So, I suppose the whole point of having a Poet Laureate is to trick people into paying attention to poetry. And it works; Your Humble Blogger, who reads very little poetry, not only read Carol Ann Duffy’s recent Politics, her Official Poem Laureatem Primus, but picked off the shelf an actual book of poetry because it had her name on the spine. Well, most of her name; the sticker with the call number covered up the last letter, so that her name was Duff, but I recognized it anyway, because of the laurel wreath and the barrel of wine or whatever. Anyway, the book is called Answering Back: Living Poets Reply to the Poetry of the Past, and it’s essentially a collection of fifty or so pairs of poems and response-poems. And I still don’t read a lot of poetry, so it’s not like I am going to take it home and actually read a hundred poems. I mean, seriously. But flipping through it at the library? Yes, that I did, and it’s because the Crown gave Ms. Duffy her own crown, so that’s all right, Best Beloved, d’y’see?
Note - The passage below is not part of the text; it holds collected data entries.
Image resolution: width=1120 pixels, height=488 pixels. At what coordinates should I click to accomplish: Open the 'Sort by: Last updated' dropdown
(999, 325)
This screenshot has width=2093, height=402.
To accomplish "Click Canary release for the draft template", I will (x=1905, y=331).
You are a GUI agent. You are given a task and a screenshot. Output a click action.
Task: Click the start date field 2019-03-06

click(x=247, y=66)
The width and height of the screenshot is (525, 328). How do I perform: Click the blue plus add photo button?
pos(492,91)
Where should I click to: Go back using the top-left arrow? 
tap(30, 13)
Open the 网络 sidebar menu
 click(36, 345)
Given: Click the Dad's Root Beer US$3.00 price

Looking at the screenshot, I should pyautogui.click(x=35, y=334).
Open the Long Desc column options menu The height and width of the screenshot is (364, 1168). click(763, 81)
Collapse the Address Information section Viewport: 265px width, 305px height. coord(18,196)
Anyway, I hadn’t read the Muriel Rukeyser and Louis Macniece or even the William Carlos Williams or Christina Rosetti poems that were being answered, so there’s that. But what caught my eye, of course, on the page flip was the Philip Larkin poem. You know, the one that starts They fuck you up, your mum and dad./They may not mean to, but they do. I quote that a lot, in my mind and to a fellow parent, to the point where we use Larkin as a verb for the effect we have on our children. The poem is called This Be The Verse, which I always forget, and which makes a difference, actually. Anyway, I stopped and read the response, which is by someone named Carol Rumens, has the same title, and begins
Not everybody’s
Childhood sucked:
There are some kiddies
Not up-fucked.
I laughed.
And then, because of who I am, I wound up thinking about the two. I’m not, sadly, going to quote both poems extensively, because they are quite short and you can, I suspect, fairly easily find them (ask your librarian about ILL!) if you are interested. But essentially, Mr. Larkin is writing from a wryly depressed persona (one he often uses, and which may he may in fact have inhabited), and he concludes the poem with the admonition not to have children. Ms. Rumens responds that on the whole, people do OK, and dismisses the earlier poet as a “sad non-begetter”.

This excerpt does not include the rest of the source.